The Woody Foundation, whose mission is to “improve the quality of life for inner city youth” in the Richmond area, has held more than a dozen events at the Military Retirees’ Club over the last ten years.

Christopher Woody, the foundation’s founder, said that most, if not all, of their events have taken place at the Military Retirees’ Club over the last decade, but their relationship turned sour in late 2021 and early 2022, when a friend informed Woody that he shouldn’t have to pay admissions taxes for his events.

Woody said he looked into it and found out that his friend had been correct. In an email obtained by 8News, city officials told Woody that charity events which accept donations rather than charging admission are not subject to admissions taxes.

In the lawsuit, Woody alleges that he paid about 7% of each of his events’ estimated revenue in admissions taxes — which usually amounted to anywhere between $250 and $500, totaling as much as $30,000 over the years.

According to the contract between the foundation and the venue, the venue was supposed to pay any required admissions taxes to the city on the foundation’s behalf. Woody said that when he checked, he found that the city had no record of admissions taxes being paid by the venue on his foundation’s behalf.

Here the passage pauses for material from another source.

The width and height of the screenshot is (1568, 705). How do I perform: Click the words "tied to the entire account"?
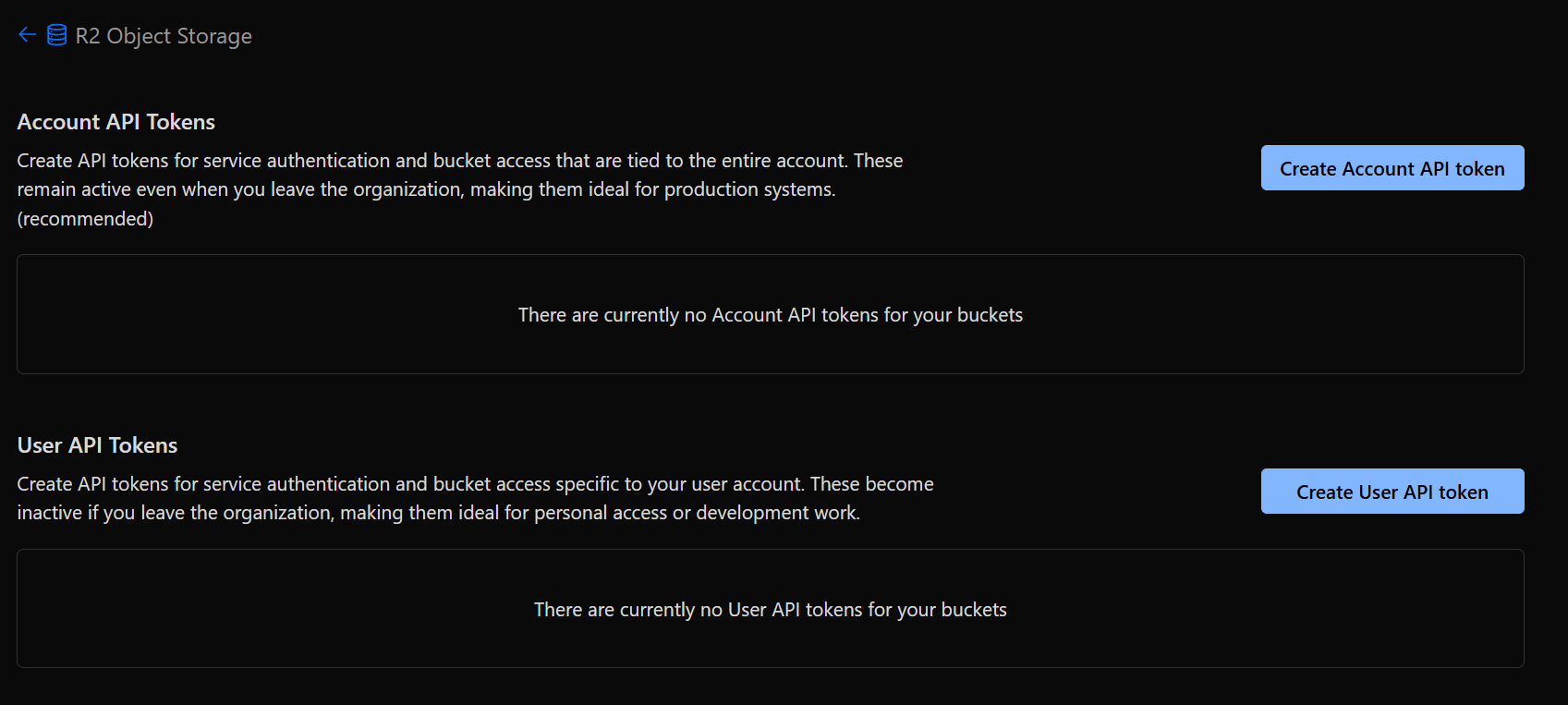pos(736,161)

“It made me a little upset knowing that I trusted in them with that money to pay on behalf of the foundation… and nothing was there,” said Woody. “When I asked to go see all of the admissions tax that was paid on behalf of the foundation, there was no record of funds being submitted.”

Woody said that, after finding this out, he sent proof that he didn’t need to pay admissions taxes to the venue. The venue’s management responded by telling him that if he didn’t continue to pay, he would not be allowed to host any more events there.

“They barred me,” said Woody. “I had to move my events to smaller locations, canceling and losing funds from previous contracts I had with artists coming here.”

According to the lawsuit, Woody found out he had been banned from the venue on the day one of his events was taking place there. Woody told 8News he pulled his ABC license from the event, but the venue’s management somehow re-printed it and kept the event going — alcohol and all.

“Once I told them I didn’t want them to sell liquor on my license and the event had to be canceled, the club manager told me they could do whatever they wanted to do,” said Woody. “So, I asked for my event license back and they continued on with the event and reprinted my license.”

In response to the lawsuit, the Military Retirees’ Club’s president and vice president filed a strong denial of the accusations — and alleged that the contract was between the venue and Woody himself, not the foundation.

8News received a statement from the venue’s legal representation, which said in part: “Our clients categorically deny the allegations as they lack merit, and we look forward to the matter being resolved in the City of Richmond Circuit Court in favor of the Military Retiree’s Club.”